An obstetrician was struck off the medical registry for 24 months in a case involving the death of the newborn son of a celebrity couple nine years ago.
The sentence came three hours after the Medical Council found Dr Christine Choy Ming-yan guilty of four out of seven charges of professional misconduct.
The removal order from the right to practice medicine in Hong Kong - for each guilty charge - of six, 12, 18 and 24 months will run concurrently.
Choy - who gained her medical degree from the University of Edinburgh in Scotland in 1995 and has been a fellow of obstetrics of the Hong Kong Academy of Medicine since 2003 - will be struck off for two years from the date the decision is gazetted in two weeks.
The panel also required Choy to undergo mandatory continuing medical education.
Choy - who runs a solo practice in the plush New World Tower in Queen's Road Central - was slammed for not only failing to perform proper and effective resuscitation of the baby, Cheung Tin Lam, but also for asking his father, singer Peter Cheung Shung- tak, to cut the umbilical cord.
She also allowed nurses at the private St Teresa's Hospital to hand the baby over to his mother, former actress Eugina Lau Mei-kuen, for photo-taking.

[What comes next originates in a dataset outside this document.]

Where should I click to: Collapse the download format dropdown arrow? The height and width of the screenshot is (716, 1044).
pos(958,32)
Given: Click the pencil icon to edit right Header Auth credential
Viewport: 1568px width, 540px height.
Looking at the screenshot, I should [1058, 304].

Private pediatrician Wan Kam-ming was cleared of one charge of professional misconduct of failing to immediately transfer the baby to a neonatal intensive care unit or a properly equipped hospital. Wan earned his MBBS at the University of Hong Kong in 1987 and has been a pediatrics fellow of the Academy of Medicine since 1995.
In a 23-page written ruling following an eight-month hearing, Medical Council temporary chairman Professor Felice Lieh-Mak said the panel was not satisfied that Choy's breaking of Lau's amniotic sac was performed with Lau's informed consent, so it was "inappropriate" for her to perform the procedure at the clinic.

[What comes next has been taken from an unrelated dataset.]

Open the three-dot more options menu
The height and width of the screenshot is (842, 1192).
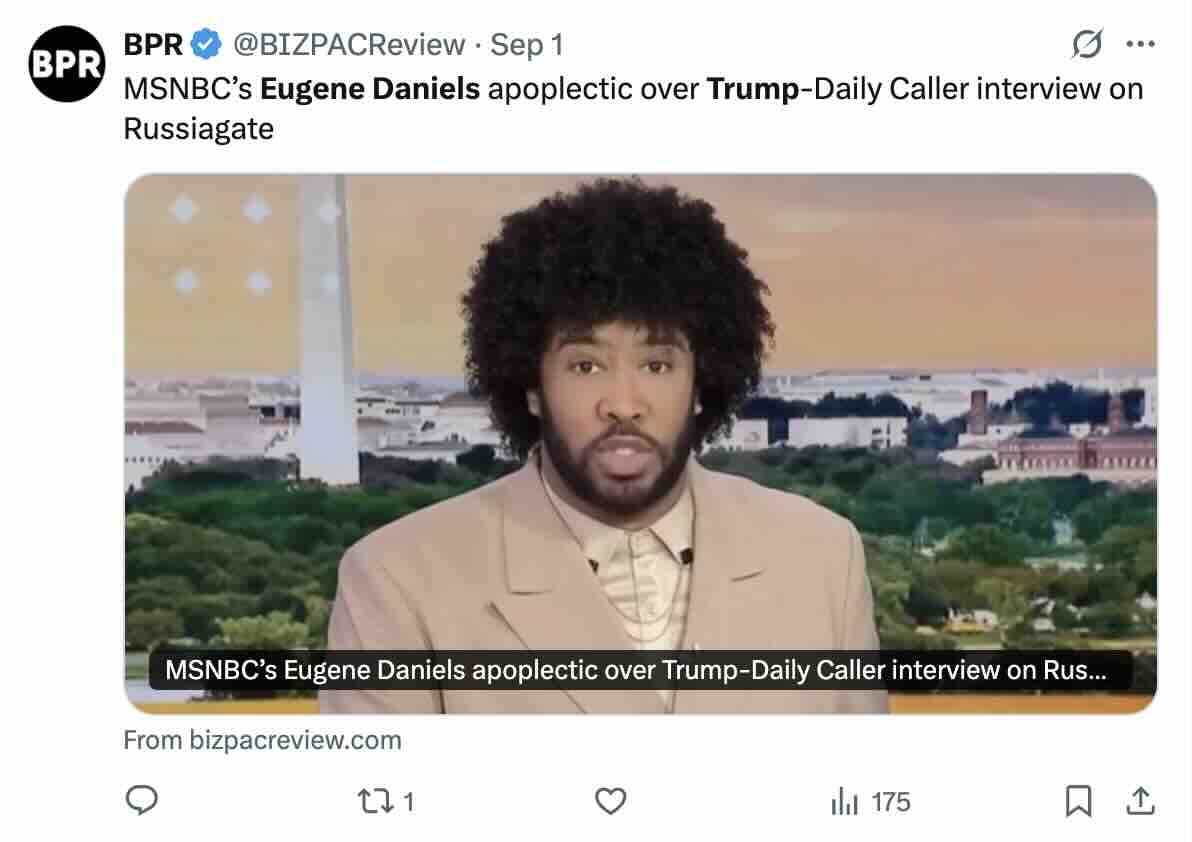click(x=1140, y=44)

Choy failed to anticipate that the baby would require resuscitation and failed to arrange a pediatrician to stand by for resuscitation.Choy delivered the 37-week term baby on February 19, 2005. He died a day later after being rushed to Queen Elizabeth Hospital.

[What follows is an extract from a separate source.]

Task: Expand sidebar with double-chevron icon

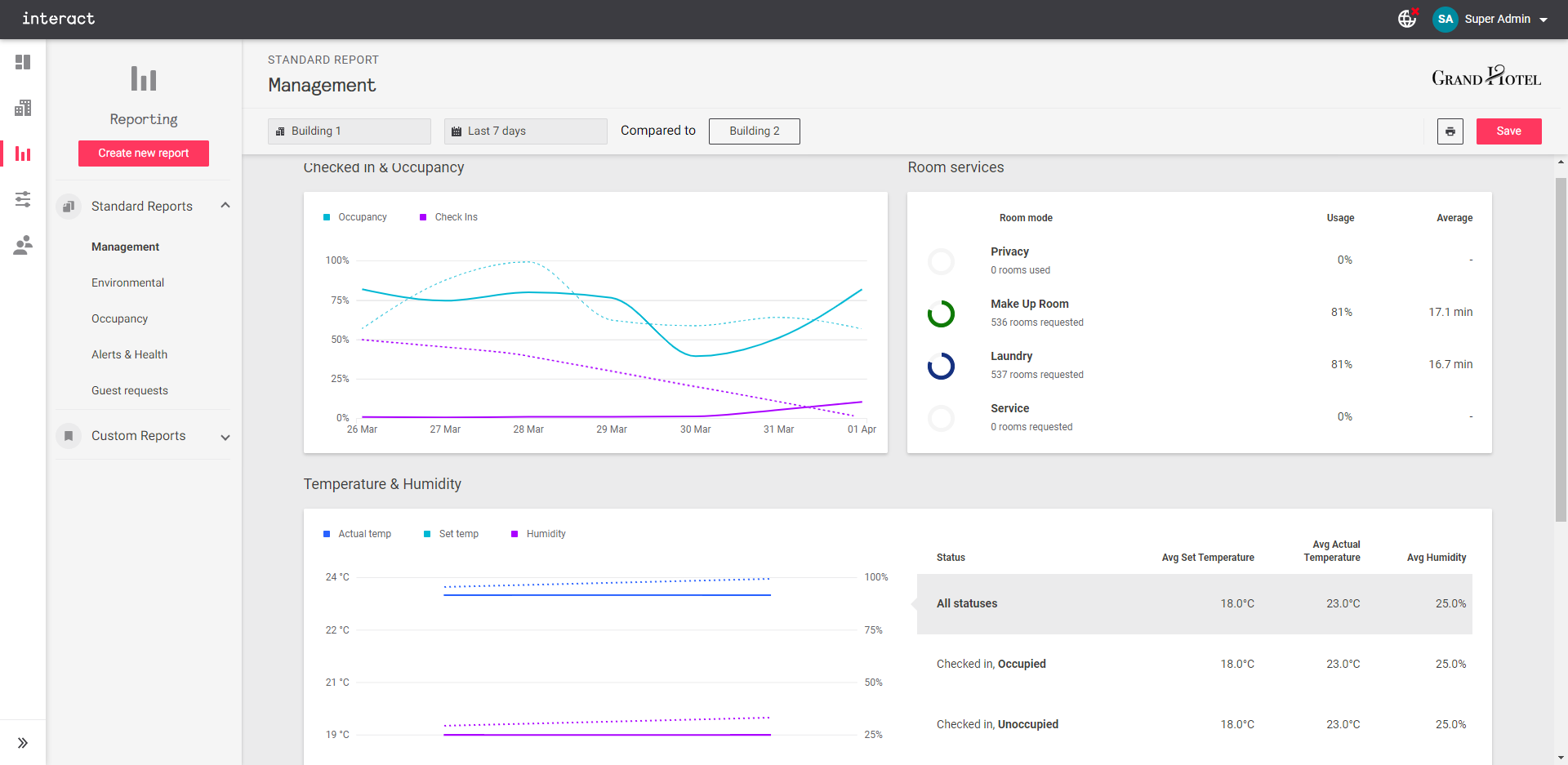Action: 23,743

Choy's lawyer told the panel that, nine years after the incident, no other tragic event had occured with any of her 4,000-plus patients and she had delivered almost 400 babies.
The father said he was disappointed by the 24 months' deregistration of Choy.
"Saying one's professional level as 'far lower than the professional level in Hong Kong' is a serious accusation," said Cheung. "Yet the sentence she received is this low. I really don't understand - what's more serious than losing a life?"
A tearful Lau said: "There is no justice to claim. The baby is dead and will never appear again. But this incident has shown a problematic medical system in Hong Kong."
After the 10-hour ruling last night, Choy said "thank you" while Wan did not say a word.